Среди года в университете разыгралась история, одна из тех, какие в то время бывали не в редкость. Молодой учёный, только что защитивший диссертацию, занял кафедру. Но диссертация оказалась на половину списанной с какого-то иностранного источника. Кто-то разоблачил, студенты оскорбились и, явившись однажды на лекцию, подняли шум, шиканье и свист. Присоединились другие факультеты, и разыгралось то, что называлось историей.
Аудитории опустели, студенты сходились в коридорах, во дворе, в частных квартирах. Ораторы взлезали на стулья и столы и держали горячие речи.
И вот на одной из сходок произошёл эпизод. Я присутствовал в толпе и видел, как вошёл Литвицкий. Он был взволнован. Вообще к студенческим делам он относился равнодушно. Но эта история, как я узнал от него ещё накануне, близко затронула его потому, что профессор был историк. Литвицкий держался такого же мнения, как и все студенты, и считал, что человек, способный выдавать чужие исследования за свои, не может быть терпим на кафедре. Это было его убеждение, которое он высказал мне, как другу.

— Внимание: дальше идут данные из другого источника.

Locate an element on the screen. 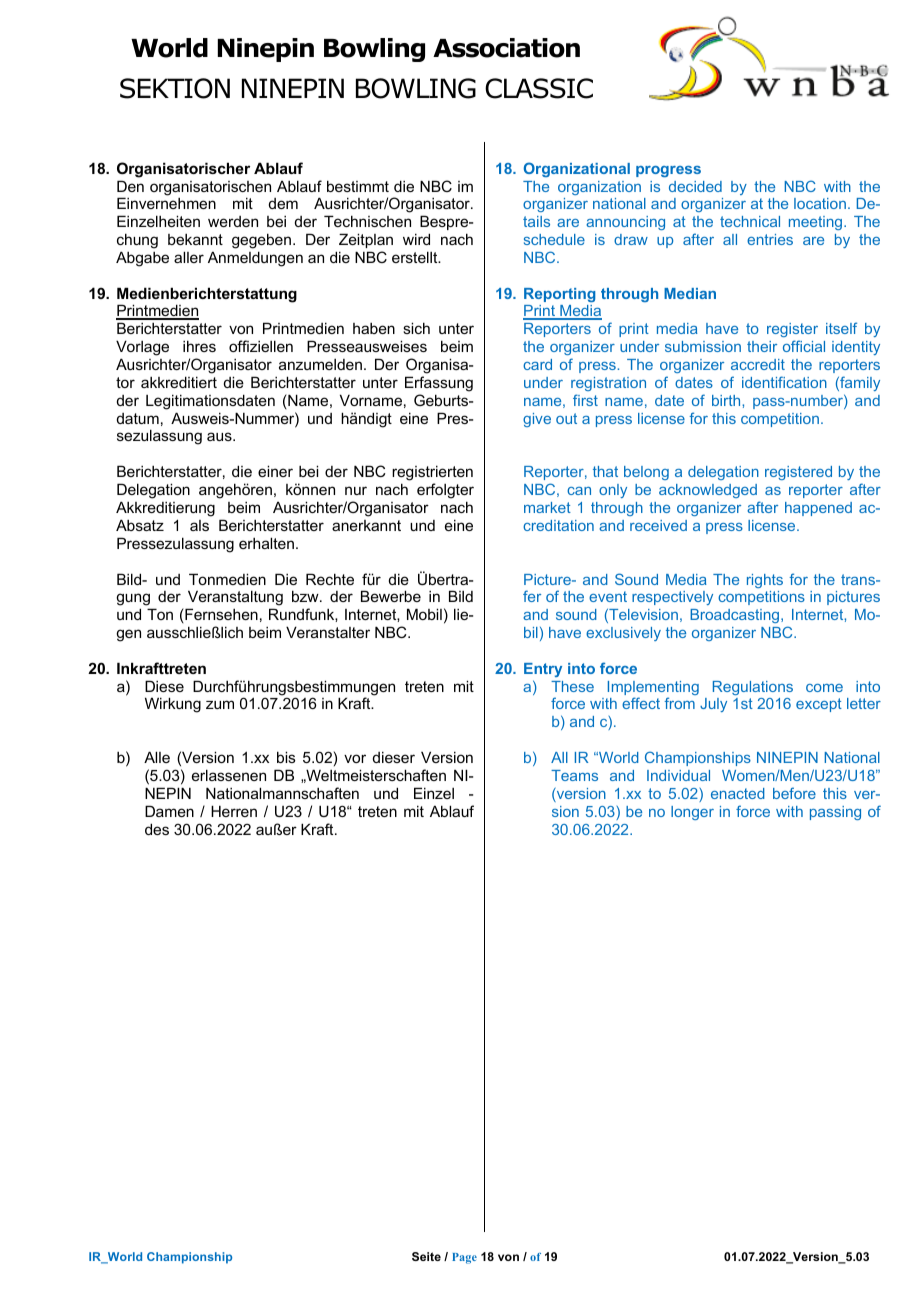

В это время на возвышенном месте стоял какой-то студент с растрепавшейся шевелюрой и говорил страстную речь. Вдруг до слуха моего долетело:
— Тш… шш… Господа, будьте осторожны, будьте осторожны.
Все начали осматриваться. А речь оратора стала прерываться.
— Будьте осторожны!.. — повторяли голоса, — здесь шпион…
У меня стиснуло сердце… Произошло что-то невероятное, чего я беспричинно и бессознательно боялся. Все, точно сговорившись, стеснились, подались к стенам, место посредине комнаты освободилось, и там стоял один Литвицкий. Положение сразу выяснилось для всех, и, конечно, для него стало ясно, к кому относились эти предостережения.
Он смотрел на всех какими-то безумными глазами; голова его тряслась и плечи его вздрагивали, как тогда, в тот вечер, когда я с ним объяснился. Оратор уже сошёл с своего места, и ни чей голос более не раздавался.
Вдруг Литвицкий одним прыжком очутился на возвышении, и оттуда послышались слова, — странные слова, нисколько не относившиеся к предмету, который всех волновал.